**Directions**: All lines from the one containing "This screenshot has height=306, width=556." through the end of the data below are to be repeated exactly, with pictures left out.

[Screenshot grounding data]
-------------------------

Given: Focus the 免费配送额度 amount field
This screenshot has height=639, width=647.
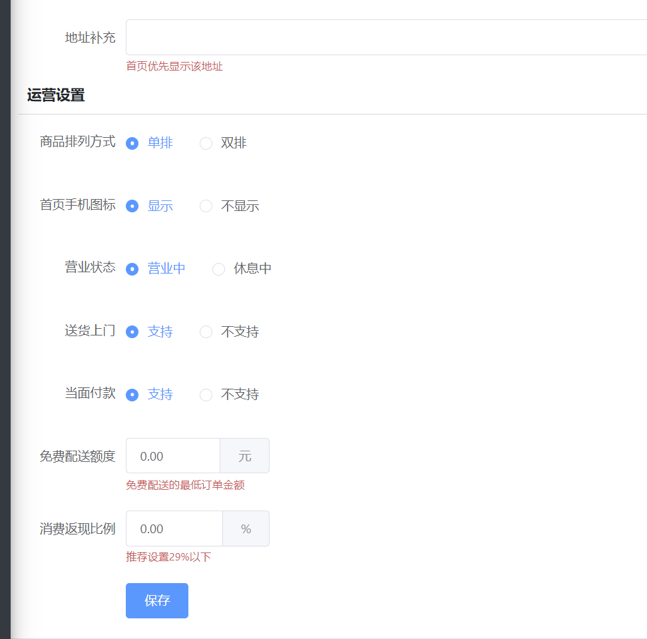Looking at the screenshot, I should click(173, 456).
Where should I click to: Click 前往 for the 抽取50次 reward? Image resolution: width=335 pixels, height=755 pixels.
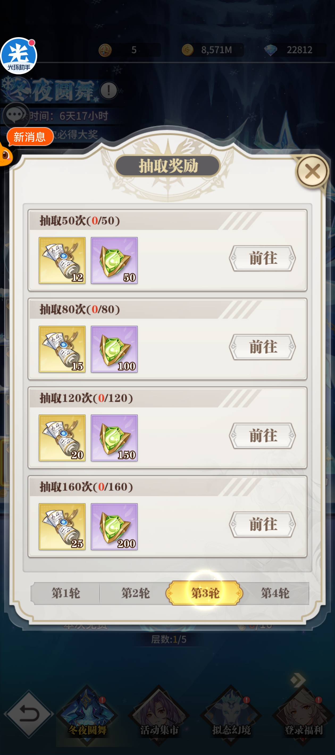coord(262,258)
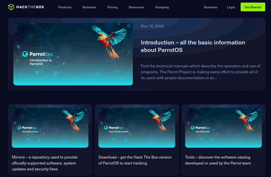
Task: Open the Pricing page
Action: 112,7
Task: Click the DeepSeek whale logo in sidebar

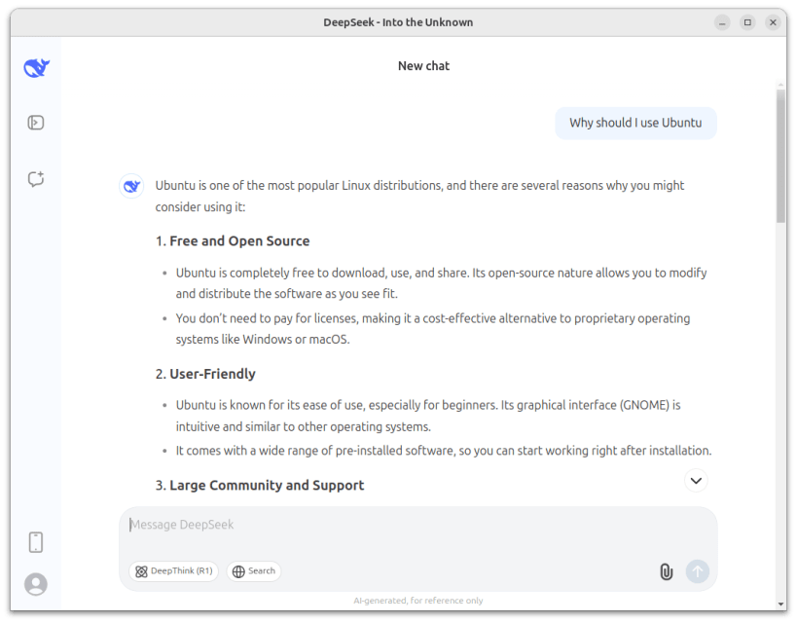Action: coord(35,67)
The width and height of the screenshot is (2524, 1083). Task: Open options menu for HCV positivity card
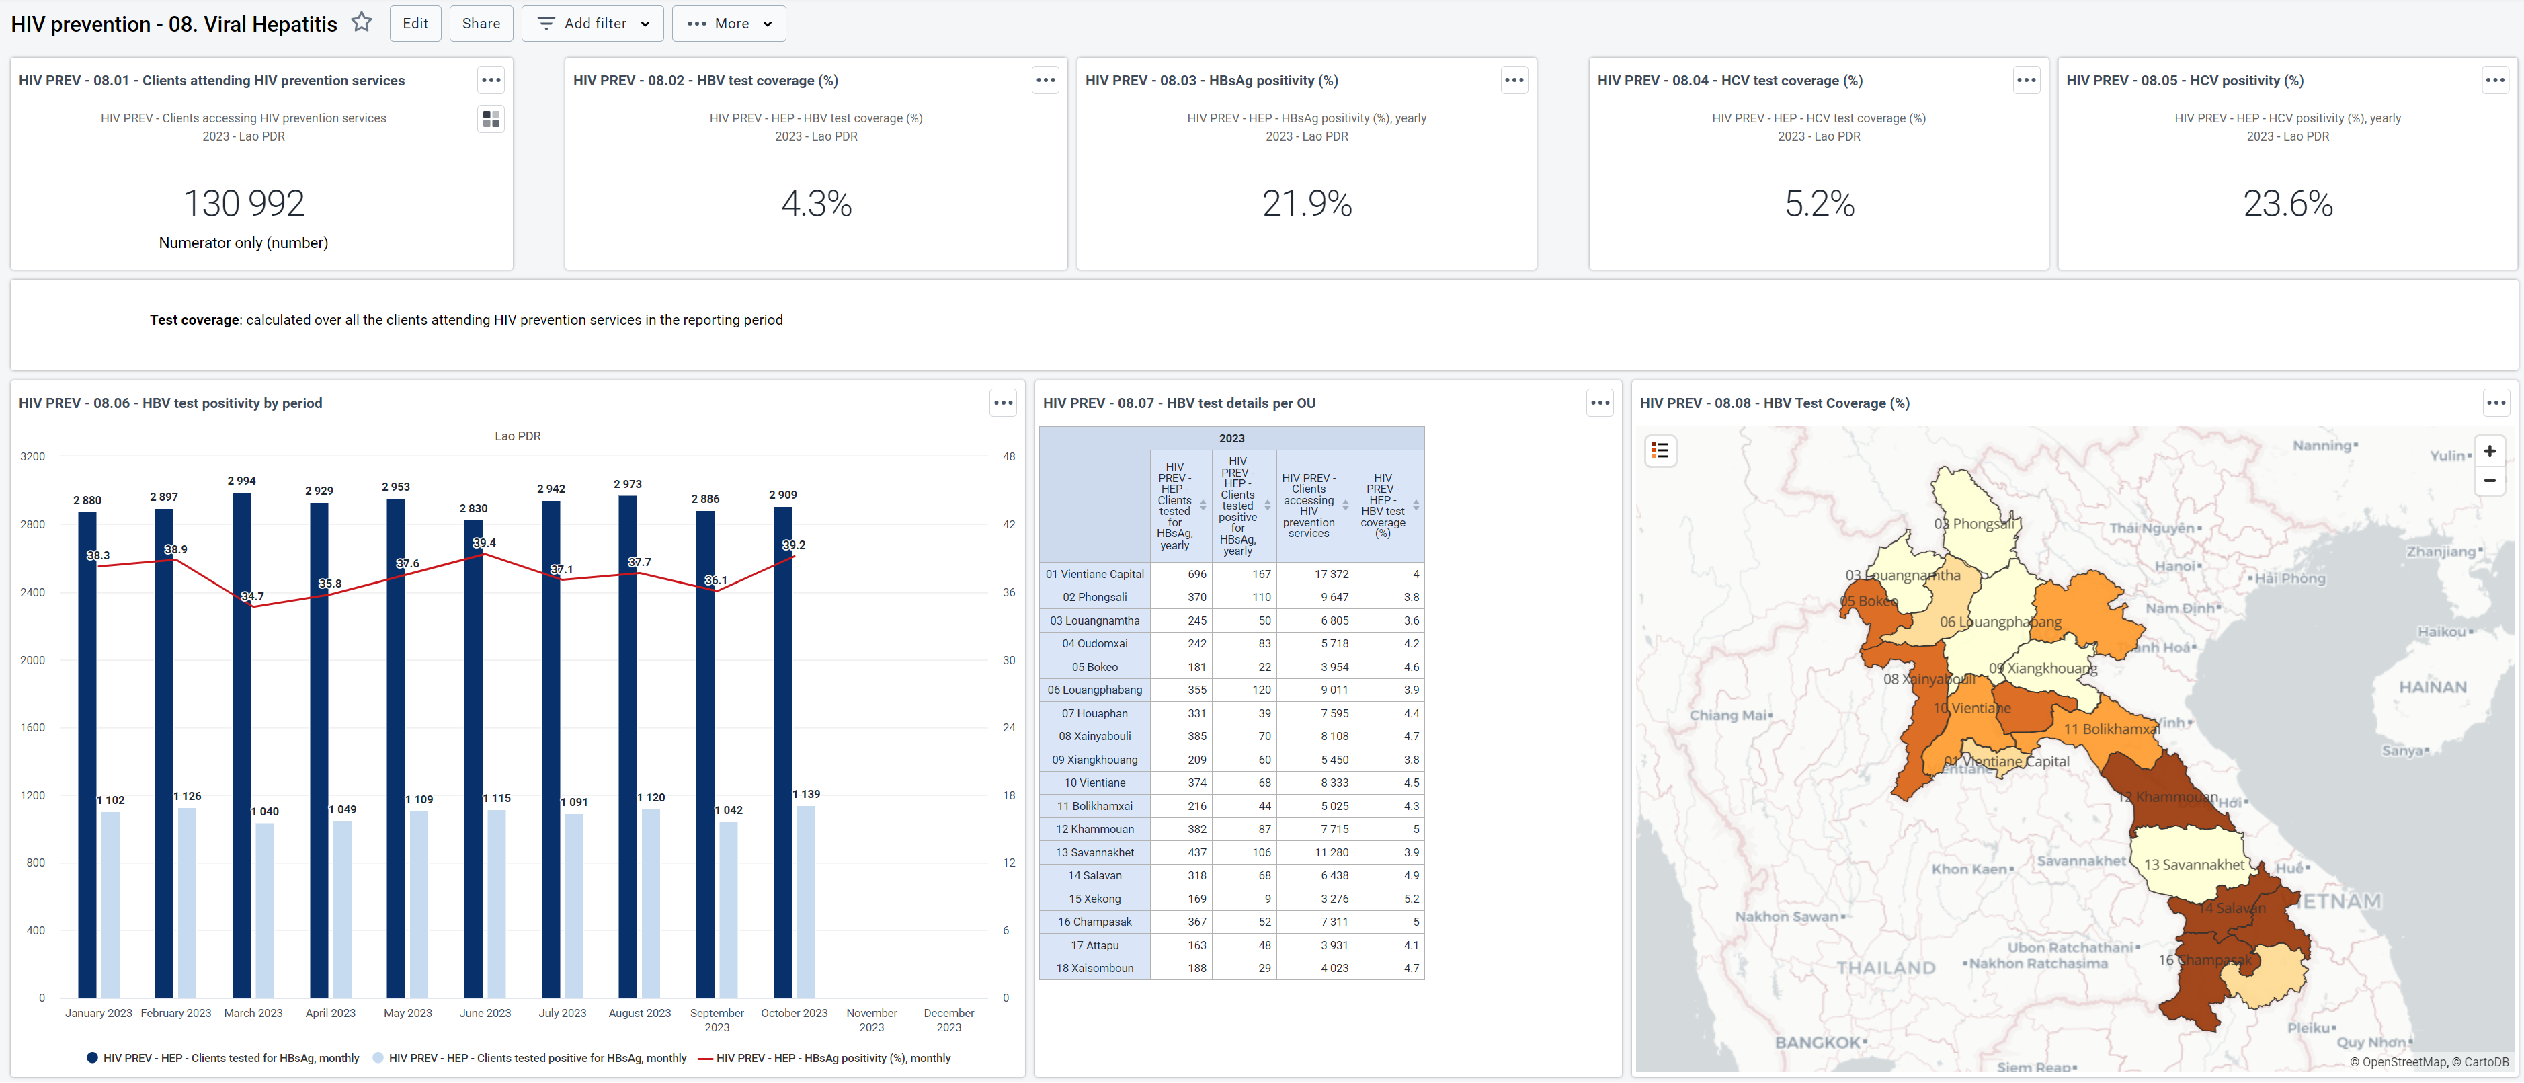2495,80
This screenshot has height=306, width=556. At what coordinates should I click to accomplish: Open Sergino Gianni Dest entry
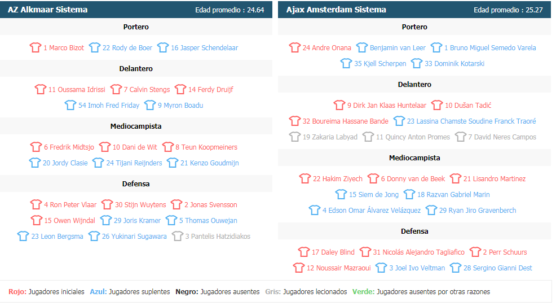pos(498,268)
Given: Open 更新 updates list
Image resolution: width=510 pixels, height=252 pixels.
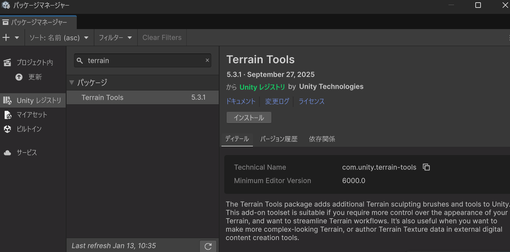Looking at the screenshot, I should click(35, 77).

-------------------------

**Written solution**:
This screenshot has height=306, width=556. At what coordinates should I click to accomplish: Open Sergino Gianni Dest entry
pos(498,268)
Given: Open 更新 updates list
Image resolution: width=510 pixels, height=252 pixels.
Looking at the screenshot, I should click(35, 77).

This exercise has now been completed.